_WHAT IS BEING ASKED_
Lines to return, exactly: from the line with "um (195, 1961)" to the line with "[X] (237, 1182)" in the entries below, both included.

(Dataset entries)
>>>

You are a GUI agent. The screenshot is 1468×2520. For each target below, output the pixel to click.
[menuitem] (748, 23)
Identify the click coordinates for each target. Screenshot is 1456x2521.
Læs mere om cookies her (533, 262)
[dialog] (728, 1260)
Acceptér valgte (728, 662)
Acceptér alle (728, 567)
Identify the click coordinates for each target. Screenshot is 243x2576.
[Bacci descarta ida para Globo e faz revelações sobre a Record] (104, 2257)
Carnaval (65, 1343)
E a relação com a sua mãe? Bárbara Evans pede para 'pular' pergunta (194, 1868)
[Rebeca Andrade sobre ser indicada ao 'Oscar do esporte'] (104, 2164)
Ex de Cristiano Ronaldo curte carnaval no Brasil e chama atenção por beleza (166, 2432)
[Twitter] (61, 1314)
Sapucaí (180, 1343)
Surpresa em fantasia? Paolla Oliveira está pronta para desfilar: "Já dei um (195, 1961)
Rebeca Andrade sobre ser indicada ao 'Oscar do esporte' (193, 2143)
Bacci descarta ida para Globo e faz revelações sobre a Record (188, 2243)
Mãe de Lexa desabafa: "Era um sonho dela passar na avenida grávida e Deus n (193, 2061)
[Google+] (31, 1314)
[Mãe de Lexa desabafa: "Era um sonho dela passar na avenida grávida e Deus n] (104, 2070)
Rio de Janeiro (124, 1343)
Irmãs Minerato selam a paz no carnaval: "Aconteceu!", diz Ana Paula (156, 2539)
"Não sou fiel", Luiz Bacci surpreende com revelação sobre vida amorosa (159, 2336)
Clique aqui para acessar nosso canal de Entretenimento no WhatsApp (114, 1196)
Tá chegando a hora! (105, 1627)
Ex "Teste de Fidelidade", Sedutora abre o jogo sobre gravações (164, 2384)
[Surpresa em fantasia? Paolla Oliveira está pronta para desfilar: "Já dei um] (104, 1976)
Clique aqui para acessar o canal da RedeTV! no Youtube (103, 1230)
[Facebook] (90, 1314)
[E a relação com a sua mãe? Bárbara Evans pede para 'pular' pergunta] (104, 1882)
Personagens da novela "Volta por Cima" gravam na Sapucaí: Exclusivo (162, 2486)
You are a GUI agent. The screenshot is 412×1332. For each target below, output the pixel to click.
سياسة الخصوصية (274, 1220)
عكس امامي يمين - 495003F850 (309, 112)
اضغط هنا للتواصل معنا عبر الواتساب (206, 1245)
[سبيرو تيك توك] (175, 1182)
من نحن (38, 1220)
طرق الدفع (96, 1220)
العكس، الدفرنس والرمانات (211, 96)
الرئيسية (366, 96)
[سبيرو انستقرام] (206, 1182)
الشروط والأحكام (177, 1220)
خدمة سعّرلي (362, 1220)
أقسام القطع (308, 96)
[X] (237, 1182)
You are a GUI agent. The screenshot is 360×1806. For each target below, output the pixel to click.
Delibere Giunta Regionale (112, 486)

<<<

_OUTPUT FOR THIS EXERCISE_
Surpresa em fantasia? Paolla Oliveira está pronta para desfilar: "Já dei um (195, 1961)
Rebeca Andrade sobre ser indicada ao 'Oscar do esporte' (193, 2143)
Bacci descarta ida para Globo e faz revelações sobre a Record (188, 2243)
Mãe de Lexa desabafa: "Era um sonho dela passar na avenida grávida e Deus n (193, 2061)
[Google+] (31, 1314)
[Mãe de Lexa desabafa: "Era um sonho dela passar na avenida grávida e Deus n] (104, 2070)
Rio de Janeiro (124, 1343)
Irmãs Minerato selam a paz no carnaval: "Aconteceu!", diz Ana Paula (156, 2539)
"Não sou fiel", Luiz Bacci surpreende com revelação sobre vida amorosa (159, 2336)
Clique aqui para acessar nosso canal de Entretenimento no WhatsApp (114, 1196)
Tá chegando a hora! (105, 1627)
Ex "Teste de Fidelidade", Sedutora abre o jogo sobre gravações (164, 2384)
[Surpresa em fantasia? Paolla Oliveira está pronta para desfilar: "Já dei um] (104, 1976)
Clique aqui para acessar o canal da RedeTV! no Youtube (103, 1230)
[Facebook] (90, 1314)
[E a relação com a sua mãe? Bárbara Evans pede para 'pular' pergunta] (104, 1882)
Personagens da novela "Volta por Cima" gravam na Sapucaí: Exclusivo (162, 2486)
You are a GUI agent. The screenshot is 412×1332. For each target below, output the pixel to click.
سياسة الخصوصية (274, 1220)
عكس امامي يمين - 495003F850 (309, 112)
اضغط هنا للتواصل معنا عبر الواتساب (206, 1245)
[سبيرو تيك توك] (175, 1182)
من نحن (38, 1220)
طرق الدفع (96, 1220)
العكس، الدفرنس والرمانات (211, 96)
الرئيسية (366, 96)
[سبيرو انستقرام] (206, 1182)
الشروط والأحكام (177, 1220)
خدمة سعّرلي (362, 1220)
أقسام القطع (308, 96)
[X] (237, 1182)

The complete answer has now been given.